Data represent the mean value of at least 3 separate experiments (*p<0.05, error bars indicate SEM). 3 animals per condition were used in each experiment. Protein ratios (normalized to calnexin) were used to quantify the fold change relative to control, and are shown below each blot.

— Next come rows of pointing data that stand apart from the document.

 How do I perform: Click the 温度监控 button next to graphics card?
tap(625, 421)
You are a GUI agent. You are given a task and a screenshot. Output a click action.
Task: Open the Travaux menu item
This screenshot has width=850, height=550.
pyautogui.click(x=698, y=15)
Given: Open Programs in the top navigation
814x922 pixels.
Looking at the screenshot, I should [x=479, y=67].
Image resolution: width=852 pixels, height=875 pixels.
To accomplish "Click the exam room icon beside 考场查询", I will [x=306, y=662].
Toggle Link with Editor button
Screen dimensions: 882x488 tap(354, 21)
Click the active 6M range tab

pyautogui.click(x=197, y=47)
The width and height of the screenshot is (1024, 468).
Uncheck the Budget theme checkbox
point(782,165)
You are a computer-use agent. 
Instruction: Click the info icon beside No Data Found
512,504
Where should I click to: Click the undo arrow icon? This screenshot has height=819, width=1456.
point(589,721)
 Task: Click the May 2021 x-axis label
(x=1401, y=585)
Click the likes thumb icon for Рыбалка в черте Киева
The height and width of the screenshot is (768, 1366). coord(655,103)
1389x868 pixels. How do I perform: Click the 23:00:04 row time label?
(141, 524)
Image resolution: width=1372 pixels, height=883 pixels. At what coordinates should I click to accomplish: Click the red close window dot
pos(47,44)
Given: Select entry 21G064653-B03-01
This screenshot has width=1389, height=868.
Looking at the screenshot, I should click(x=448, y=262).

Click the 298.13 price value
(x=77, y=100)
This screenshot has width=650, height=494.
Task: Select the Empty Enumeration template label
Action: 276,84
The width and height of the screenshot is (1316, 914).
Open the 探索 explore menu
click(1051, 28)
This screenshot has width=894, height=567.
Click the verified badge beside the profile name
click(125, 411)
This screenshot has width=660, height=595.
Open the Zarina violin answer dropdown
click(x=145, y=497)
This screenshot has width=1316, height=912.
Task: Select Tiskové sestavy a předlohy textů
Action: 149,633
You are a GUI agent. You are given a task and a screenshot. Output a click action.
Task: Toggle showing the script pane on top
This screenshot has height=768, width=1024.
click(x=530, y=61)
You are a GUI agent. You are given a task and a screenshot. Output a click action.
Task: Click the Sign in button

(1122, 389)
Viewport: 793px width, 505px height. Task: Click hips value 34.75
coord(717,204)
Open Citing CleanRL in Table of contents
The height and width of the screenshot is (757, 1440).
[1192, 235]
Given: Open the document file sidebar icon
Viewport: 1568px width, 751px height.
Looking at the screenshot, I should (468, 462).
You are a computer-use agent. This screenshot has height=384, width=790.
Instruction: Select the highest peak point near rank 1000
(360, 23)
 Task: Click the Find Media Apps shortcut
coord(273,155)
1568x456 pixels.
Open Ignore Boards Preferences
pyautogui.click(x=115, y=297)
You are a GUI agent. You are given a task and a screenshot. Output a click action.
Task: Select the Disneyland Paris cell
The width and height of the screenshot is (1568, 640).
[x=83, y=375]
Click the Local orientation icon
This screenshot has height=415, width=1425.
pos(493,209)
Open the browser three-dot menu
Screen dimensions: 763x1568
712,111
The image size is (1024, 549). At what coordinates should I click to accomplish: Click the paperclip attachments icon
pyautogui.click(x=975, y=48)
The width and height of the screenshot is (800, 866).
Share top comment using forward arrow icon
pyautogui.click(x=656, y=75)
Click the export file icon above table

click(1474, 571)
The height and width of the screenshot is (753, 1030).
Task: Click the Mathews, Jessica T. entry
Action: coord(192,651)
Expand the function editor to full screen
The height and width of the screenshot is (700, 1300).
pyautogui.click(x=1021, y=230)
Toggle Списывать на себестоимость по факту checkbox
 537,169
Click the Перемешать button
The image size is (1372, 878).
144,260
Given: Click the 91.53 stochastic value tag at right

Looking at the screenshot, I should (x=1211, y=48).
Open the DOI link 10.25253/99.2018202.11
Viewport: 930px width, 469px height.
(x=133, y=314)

We next analyzed isolated hepatic stellate cells from β-PDGFRfl/fl Cre negative mice (β-PDGFR) as well as their β-PDGFRfl/fl Cre expressing littermates (Δβ-PDGFR) (Fig. 1B, C). Isolated stellate cells were maintained in primary culture for six days following isolation. To first validate the knock down and diminished activation of β-PDGFR in the Cre expressing population, cell lysates were analyzed via immunoblot after incubation with either vehicle or PDGF-BB (Fig. 1B). Stellate cells from Δβ-PDGFR mice displayed attenuated receptor expression and lack of activation at baseline and after 30 minutes of ligand exposure. Next, the expression of collagen I and αSMA were compared in primary stellate cells of the two groups. Stellate cells isolated and cultured for 6 days displayed significant knock down of the receptor in the Δβ-PDGFR group, with substantially reduced expression levels of collagen I and αSMA compared to stellate cells from β-PDGFR animals (Fig. 1C). β-PDGFR expression was upregulated during hepatic injury and correlates with stellate cell activation in vitro.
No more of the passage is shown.